Some life lessons
I haven't blogged in a miiinnutteee. See, I was trying to really be consistent with it, and then I took a break over the Summer, and then I came back, and then I stopped. The truth is that I stopped because of a lie. I was believing a lie that says I have no right to blog to you about anything because if I do it's hypocritical or that they're worthless because they hold no academic weight.
In fact, sometimes I feel as though my hardships and personal experiences are pretty petty in comparison to other people I know.
But that's the key word, right? Comparison. Of course my story is not going to be exactly like yours. I still want to share it with you though.
The amount of life lessons I've learned just in the last week is overwhelming:-) BUT in the end, being more self-aware has matured me in ways I know I need growth. The things I'm sharing with you aren't things I'm perfect at. It's actually far from that. All I know is that these are the things on my heart and mind and I felt like I should share them with you.
1. "And when He [Jesus] came to the house, He allowed no one to enter with Him, except Peter and John and James, and the father and mother of the child." Luke 8:51 (esv)
In this passage, Jesus is going to perform a miracle (one of the very things He was called to do on this earth). And even though He has 12 constant disciples, He doesn't invite all of them - He is so careful who He brings into the room. I've recently been disappointed by a couple of my friends and the fact that they didn't show up in the way I wanted/expected them to. But that's okay! This scripture is a great encouragement to me because it reminds me that sometimes we have to be careful about who we let into our room/surround ourselves with, especially when you're doing the very thing God has called you to do.
I know this point may seem a little confusing, but let me clarify. Just because the other disciples weren't chosen by Jesus to come into the room doesn't mean they were any less valuable. They're just growing at their own pace and not all of your friends roles in your life will look the same.

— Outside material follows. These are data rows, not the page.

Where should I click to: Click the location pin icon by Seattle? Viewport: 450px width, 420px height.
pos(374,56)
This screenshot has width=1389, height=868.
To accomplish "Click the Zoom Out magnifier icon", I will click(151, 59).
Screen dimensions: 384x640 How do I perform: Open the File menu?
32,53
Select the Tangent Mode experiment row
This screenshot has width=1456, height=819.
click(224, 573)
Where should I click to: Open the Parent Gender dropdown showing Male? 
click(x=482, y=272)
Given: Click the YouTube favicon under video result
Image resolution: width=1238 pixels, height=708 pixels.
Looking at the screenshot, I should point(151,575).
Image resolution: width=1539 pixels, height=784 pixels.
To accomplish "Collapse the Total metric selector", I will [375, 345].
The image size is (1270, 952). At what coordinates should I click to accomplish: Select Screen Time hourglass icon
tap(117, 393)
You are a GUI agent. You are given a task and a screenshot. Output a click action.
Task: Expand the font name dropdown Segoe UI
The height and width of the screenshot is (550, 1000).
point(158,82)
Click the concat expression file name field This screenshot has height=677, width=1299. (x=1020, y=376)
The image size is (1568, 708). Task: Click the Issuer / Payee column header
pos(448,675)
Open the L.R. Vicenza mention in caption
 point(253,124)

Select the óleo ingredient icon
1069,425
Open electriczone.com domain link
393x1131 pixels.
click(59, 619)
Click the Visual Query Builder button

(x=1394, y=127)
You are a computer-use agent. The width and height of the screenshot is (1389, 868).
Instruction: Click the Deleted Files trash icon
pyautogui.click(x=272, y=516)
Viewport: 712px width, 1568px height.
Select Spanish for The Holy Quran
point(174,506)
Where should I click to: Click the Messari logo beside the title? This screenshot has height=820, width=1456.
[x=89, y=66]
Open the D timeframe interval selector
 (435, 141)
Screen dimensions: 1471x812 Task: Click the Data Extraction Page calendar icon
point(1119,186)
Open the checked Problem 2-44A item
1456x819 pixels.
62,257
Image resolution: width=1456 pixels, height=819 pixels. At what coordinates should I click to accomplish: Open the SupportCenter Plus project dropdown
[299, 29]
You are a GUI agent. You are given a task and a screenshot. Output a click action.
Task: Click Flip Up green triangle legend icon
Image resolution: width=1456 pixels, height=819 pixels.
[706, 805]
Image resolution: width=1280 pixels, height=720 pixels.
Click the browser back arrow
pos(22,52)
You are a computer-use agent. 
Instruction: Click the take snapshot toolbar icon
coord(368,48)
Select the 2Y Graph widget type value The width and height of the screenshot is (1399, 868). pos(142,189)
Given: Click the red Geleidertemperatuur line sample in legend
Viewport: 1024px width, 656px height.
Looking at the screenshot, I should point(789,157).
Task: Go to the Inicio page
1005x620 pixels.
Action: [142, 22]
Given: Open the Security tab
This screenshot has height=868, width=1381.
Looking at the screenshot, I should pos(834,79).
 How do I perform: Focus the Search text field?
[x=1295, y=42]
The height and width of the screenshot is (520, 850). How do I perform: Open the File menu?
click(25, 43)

2. Make sure you keep the friends that call you out on your crap (in love). I'm gonna give you a real life example. Last night my roommate/best friend, Genesis, attended a meeting with me. When we got back to our room she told me that there were times I was cutting people's ideas off before they were able to even finish their sentence. It stung to hear this, but it was the truth. You can't just unfriend people because they say the things you don't want to hear. If Genesis didn't care about me, she wouldn't have said anything. If she hadn't said anything, I would probably continue in the same way at the next meeting I attend. Smh.
B. To not be offended when I'm wrong
1. Ah. Taking responsibility for your mistakes. This is especially tough when you're the student worker aka, as Joe says, "the bottom of the food chain." It speaks better to your character when you actually own up to something on the front end.
C. The formula for success
1. HAHAHAHAHAHAHAHAHAHAH. What even is the formula to success?!? Because what works for one person may not work for you!!! I'm learning that I don't actually need to have it all together. Sometimes I feel caught up in making sure that I know the proper marketing, packaging, people, etc. But dang. If you don't have a product or something to back all that up, it's kind of worthless. Just create, work hard, and make that finished product! And then get to the next one. I'm not saying good marketing (or whatever is applicable to you) isn't important, but it's not as important as the thing you're actually marketing.
2. Be careful of saying what you're going to do. Actually just do something and let it speak for itself or promote it afterwards.
Something a friend recently said that's stuck is, "I'm just laying the brick down as I go."
1. There are relationships that I grieve for. There are some people that touch your heart in a way that you didn't know could be touched. So of course your heart is going to hurt when they're gone! You could literally be fine for months, but then need a good cry about it for a few minutes. Dude. That's totally fine. It's a wonderful thing to be able to experience emotions and crazy that we can feel the emotion of grief.
1. Y'all. This one is realllll easy to not grasp a hold of. It is 100% way too easy to become cynical when people have been fake to you. I get it. But we can not have healthy hearts if we do not let that go.
2. Oh. You didn't get what you wanted? Yeah it's fine to be bitter about it! Siiikeeeeeee. You are better than that. You still have plenty to give and, I almost guarantee, plenty of avenues in which to use your talents.
Thanks for reading the words that have been hidden in my heart for a while.